The "Australia Tax" refers to items that are distributed by monopolies in this country, often by foreign-owned companies, that ends up making it cheaper to express-post the exact same item from another country.

Since branded toys by Mattel, Hasbro and Lego suffer from this "Australia Tax" situation, due to trademark protection and parallel importing restrictions on those trademarked products, our retailers are almost always charged more than what customers pay at retail in America.
Regardless of what people can afford or wage rates, the wholesale prices are set before any of those customer and staff elements apply... and retailers need to pass on those higher prices to make a profit, if they want to keep selling that product or Brand. (if they dispute the wholesale prices, they risk being black-listed by a supplier, preventing them selling any of their products under the current monopoly anti-parallel-importing laws)

After many years of consumer groups (like Choice) highlighting and challenging the validity of the problem (and obviously the corruption of politicians putting their financial backers or personal financial interests before consumers/voter), a Competition Review Panel has drafted recommendations that include procedures to eliminate the situation that creates this "Australia Tax".

Unfortunately, these are just recommendations... which is far from becoming policy or being adopted and enforced.
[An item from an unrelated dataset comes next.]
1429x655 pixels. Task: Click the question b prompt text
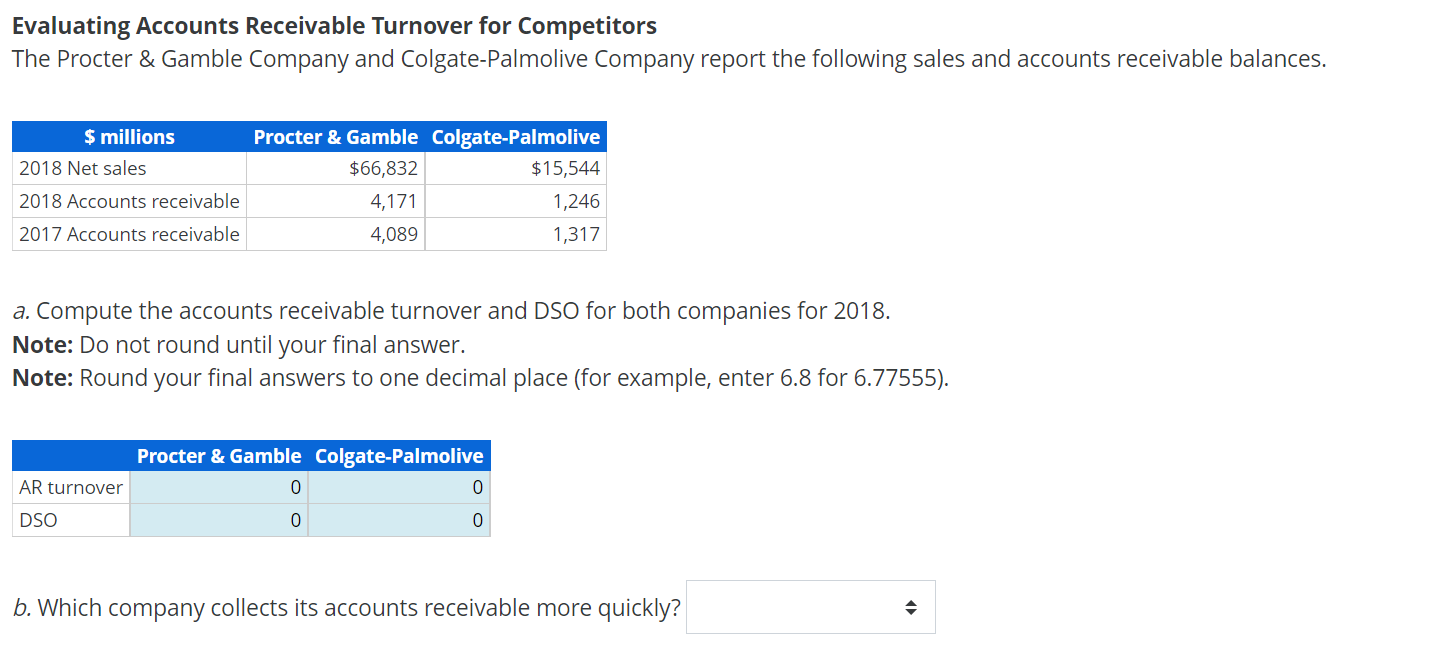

And when money is the central factor of policy, it will always be contaminated by corrupt people in charge, who protect their own interests and their friends and donors' interests.

At least it is a step in the right direction, on a long long road to fairer prices on Branded imported items.


If I can privately import toys from a secondary source in America like Amazon and still make a profit reselling them, imagine how much cheaper retail toys would be if they were allowed to bypass the local "authorised" distributors if they won't "price-match" or give a fair deal.

This was the graph I did up two years ago based on known or calculated cost breakdowns... and it is the yellow bar that is the "Australia Tax" that's being targeted. It should be the similar to what Hasbro America charges American retailers, based on just four expenses up until that point - production, transport, taxes, Hasbro profit - none of which are much different for us here for identical product shipped from the same country.


Fingers crossed something eventuates in our (consumers) favour... but we'll have to be very patient if it even does.